Neutron radiation

Neutron radiation is ionizing radiation, which consists of free neutrons ( kinetic energy with may different ).

Since neutrons are electrically neutral, the charges of the nuclei and the electrons have no influence into matter on their movement. Neutron radiation penetrates matter thus relatively easy. The ionizing effect arises indirectly, usually by engaging in atomic nuclei and their constituents (eg protons), which in turn act ionizing. Such collisions the neutrons of lower energy (slower) are.

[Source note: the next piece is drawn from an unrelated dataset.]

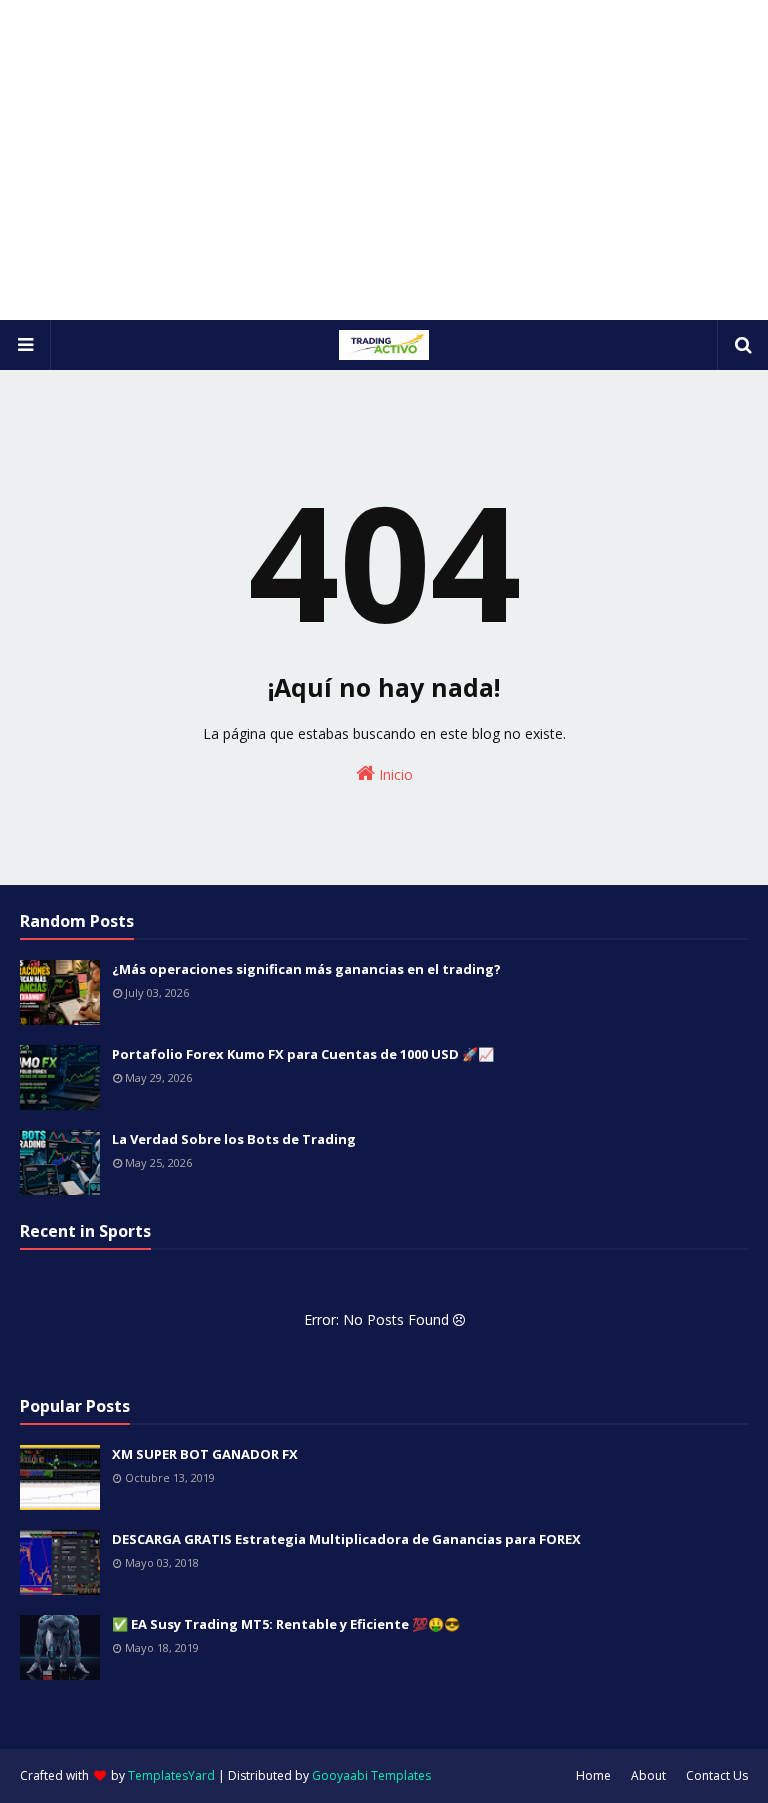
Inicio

The main effect of slow, especially thermal neutrons based on their ability to attach to atomic nuclei ( neutron capture ). Here, an isotope of that atom with increased by one mass number forms. Many of these isotopes are radioactive, so that also may occur long after neutron irradiation radiation. The free state of the neutron - and thus the neutron beams - ends in a material environment in a very short time, almost always in such a capture reaction; very few neutrons "experience" their radioactive decay.

Swell

Cosmic radiation is in the atmosphere or on the ground by interaction with molecules natural neutron radiation free. Due to the natural decay of atomic nuclei neutron radiation occurs rarely; placing them artificially ago with the help of neutron sources. In nuclear reactor neutrons are released during nuclear fission, as well as in nuclear fusion.

Another strong source of neutron bombs. They should kill with the help of neutron radiation people in the target area, but leave buildings and infrastructure relatively undamaged, so as to allow a re-use.

Use

In Materials Research Neutron beams are used to determine the atomic or molecular structure of solids ( neutron scattering). For monitoring the subcriticality of a nuclear reactor, the neutron radiation can be used such as a radium -beryllium neutron source. In the radiation therapy of malignant tumors was trying to kill cancer cells with neutron beams - but were quickly severe side effects in healthy tissue, which led to a shift away from the use of neutrons in radiation oncology.

Harmful effect on living organisms

The most harmful effect of fast neutrons in living tissue is the elastic scattering on hydrogen. It produces recoil protons, which in turn, and thus be harmful strongly ionizing in the tissue.

An indirect damage caused by thermal neutron radiation is due to the gamma radiation that occurs when the neutron capture on hydrogen.

The harmfulness of neutron radiation is also reflected in the high radiation weighting factors of the German Strahlenschutzverordung with values ​​5 to 20

In addition, rapid as well as thermal neutron radiation convert stable atomic nuclei by nuclear reactions in radioactive nuclei - the so-called activation.

Shielding

The shielding of neutron radiation is usually done with multiple processes (see also shielding (radiation) ): A moderator, such as water, paraffin or PVC, brakes fast free neutrons and converts part of the kinetic energy into heat. The thermal neutrons are then absorbed by, for example, cadmium or boron. The accompanying gamma radiation can finally be reduced by a layer of lead.